The sound is very well done. The music remains a highlight, as it certainly goes for that action vibe with loads of high-tempo material blasting in every stage. Despite the short nature of each level, the tracks don't wear themselves out as the game goes on, so you never get annoyed by hearing the same tune for the umpteenth time. Interestingly, while the game does feature voices for each of the figures, they're used rather sparingly. The rarity with which voices do appear makes them novel, and while the voice acting is average considering that they're simply being asked to relay short quips, they're still good to hear.

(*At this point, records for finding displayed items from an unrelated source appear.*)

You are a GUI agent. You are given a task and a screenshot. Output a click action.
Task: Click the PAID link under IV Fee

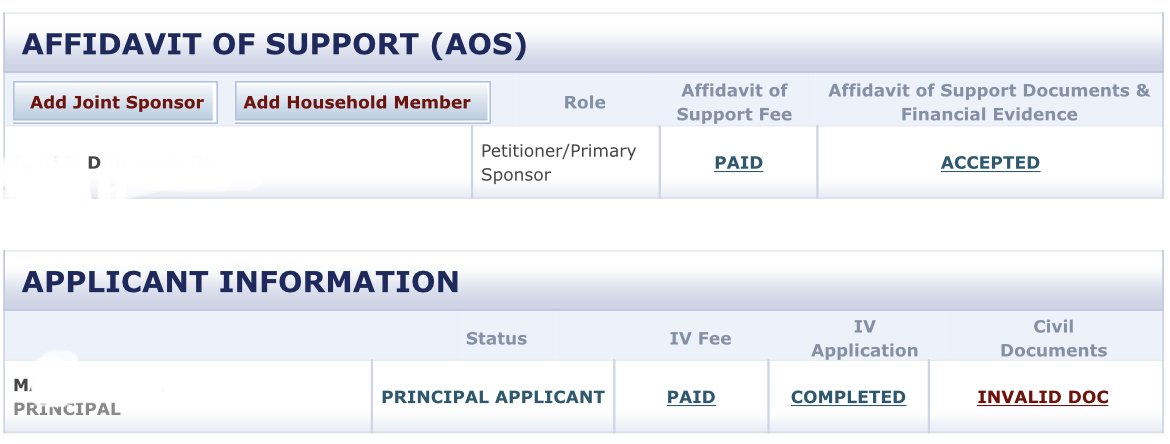(691, 397)
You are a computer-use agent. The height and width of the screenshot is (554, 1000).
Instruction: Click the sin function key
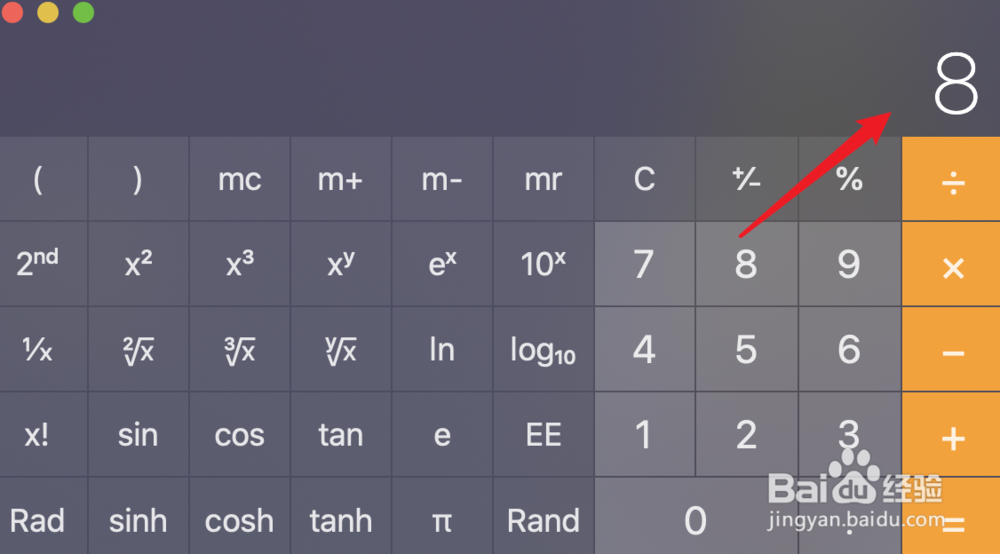point(139,436)
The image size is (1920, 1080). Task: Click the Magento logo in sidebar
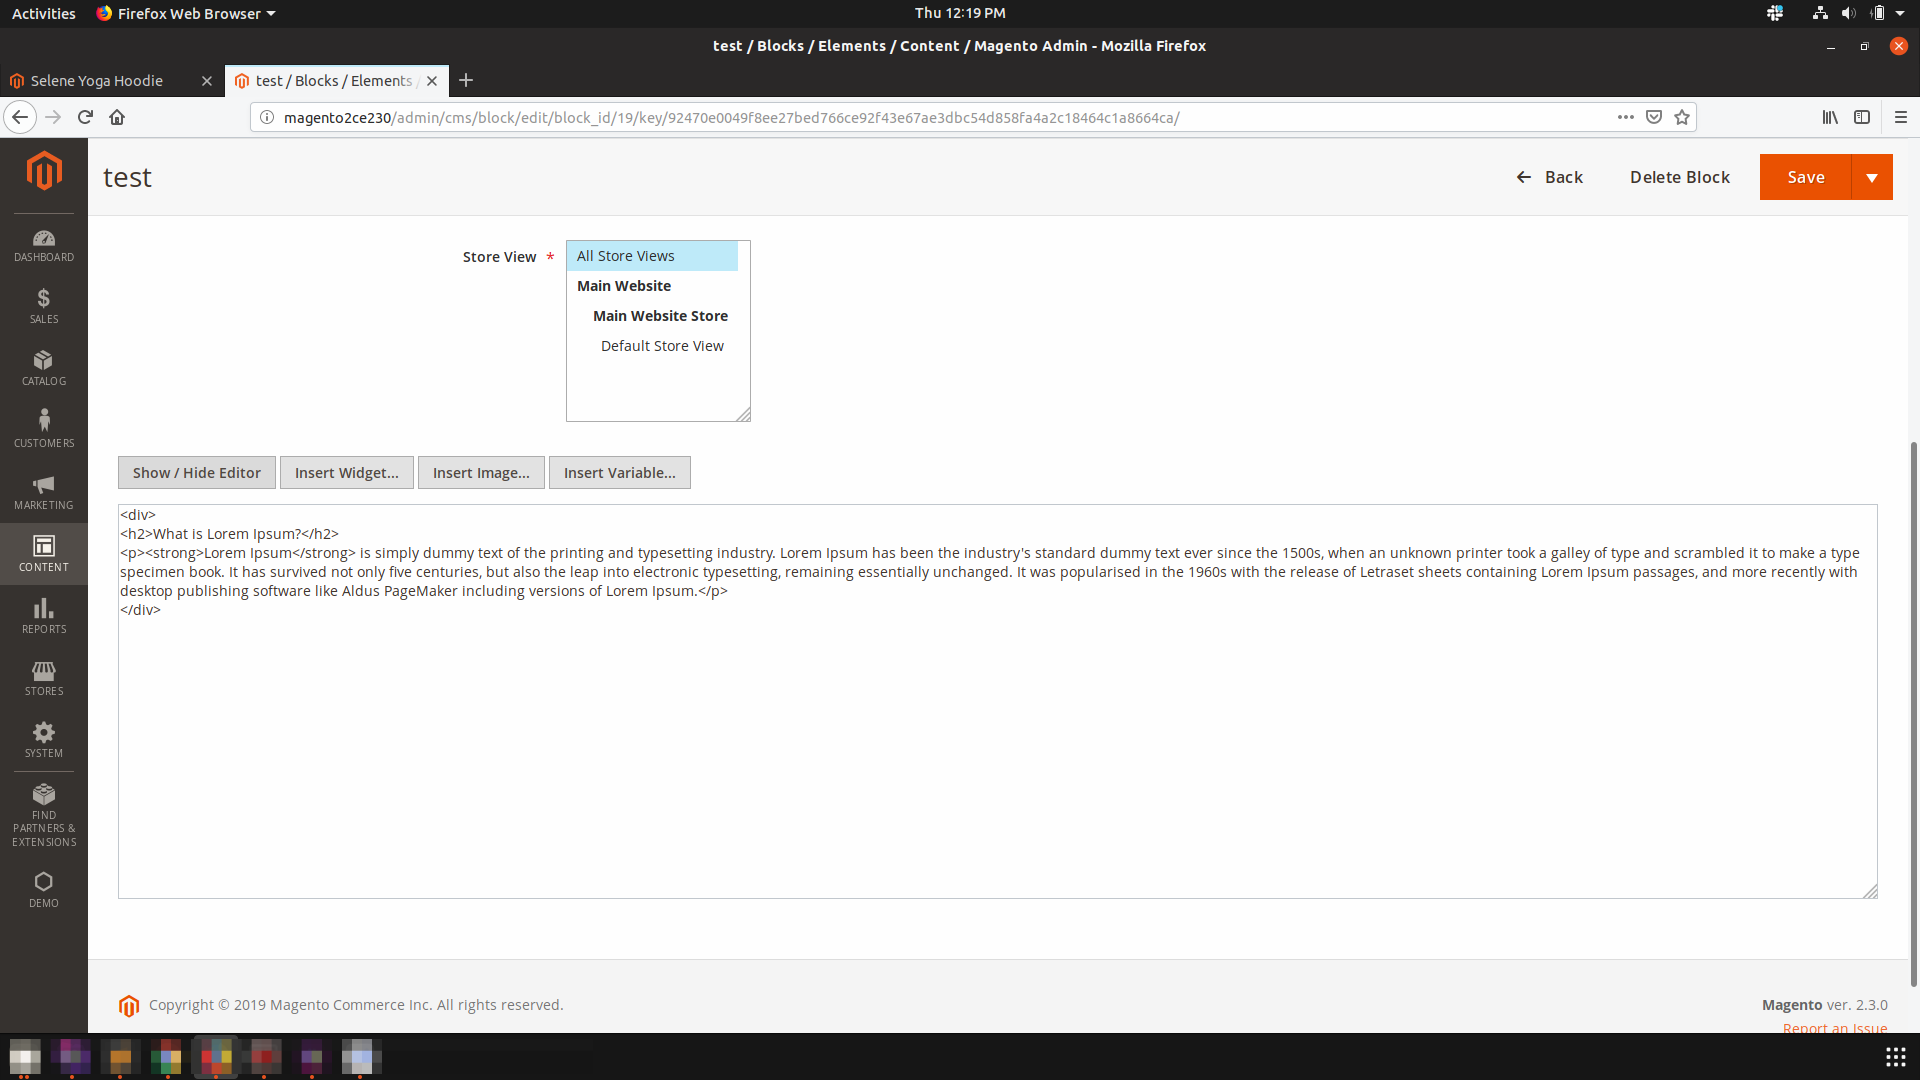click(44, 171)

For a game that uses toys as its theme, the graphics fit quite appropriately. The colors for the backgrounds pop in nicely but not enough to overwhelm the tracks. Camera angles aside, you're never going to mistake a piece of the background for a portion of the track. Animations are smooth, and the additional effects make them stand out in a positive light. The only issue some may have with this area is with the designs of the figures. While Henk is meant to portray an out-of-shape ex-hero, the other designs are simply grotesque in parts, and the lighting at certain angles doesn't make them any more endearing.

For those who love the obstacle style of racing and platforming, Action Henk is a treat. The level designs are great, and the simple controls and mechanics make it easy for anyone to pick up. The presence of ghosts and leaderboards gives it a little bit extra to make the whole thing addictive – enough that you may concentrate on getting the best time for one track despite others being available. While it would've been nice to have some of the PC features here, there's still enough gameplay to keep one occupied. Action Henk is a very good title that should be in your platforming library.